Limiting Motion in Exposure

It’s easy to think of the camera as this marvelous machine that can stop time. This is certainly a handy metaphor for general thought about photography. Using a camera you can make a long jumper appear to freeze in midair or make the water spurting from a fountain look like a glass sculpture. But, notice I use the word appear. That’s very intentional. The idea that a camera stops time—that somehow the world around us is a sequence of still moments that can be selectively accessed by pushing a button—well, it’s a nice idea. But it’s akin to using algebra to understand physics. It’ll get you started, but won’t adequately finish the job.

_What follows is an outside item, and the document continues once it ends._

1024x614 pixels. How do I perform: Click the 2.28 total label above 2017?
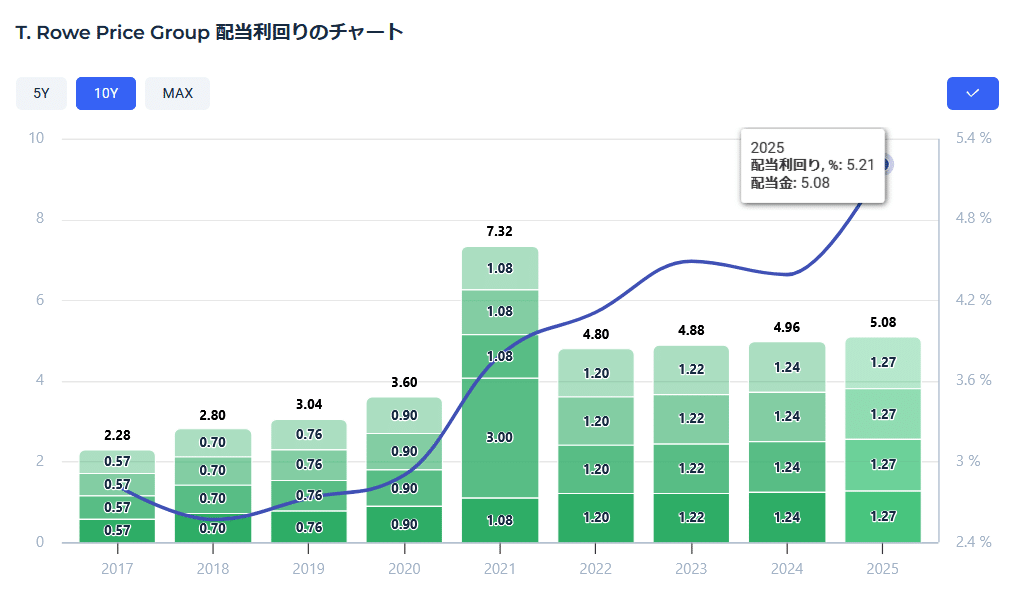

The exposure control on my dad’s Nikon FE
The exposure control on my dad’s Nikon FE / ©2009 James Duncan Davidson

A camera doesn’t stop time. Instead, it captures a period of time. This can be is an extremely small period of time, such a thousandth of a second or even less. It can be a relatively long hundredth of a second. Or, it can be multiple seconds, minutes, or even hours long. No matter how short or long the exposure however, the thing to remember is that an exposure builds up over the entire duration of time the shutter is open. If what you point your camera at stays still for the entire duration, whether a fraction of a second or hours, it will appear frozen in time—assuming of course that your camera also remained still. Otherwise, whether or not your subject appears frozen is a function of how much it moved relative to the sensor or film in your camera.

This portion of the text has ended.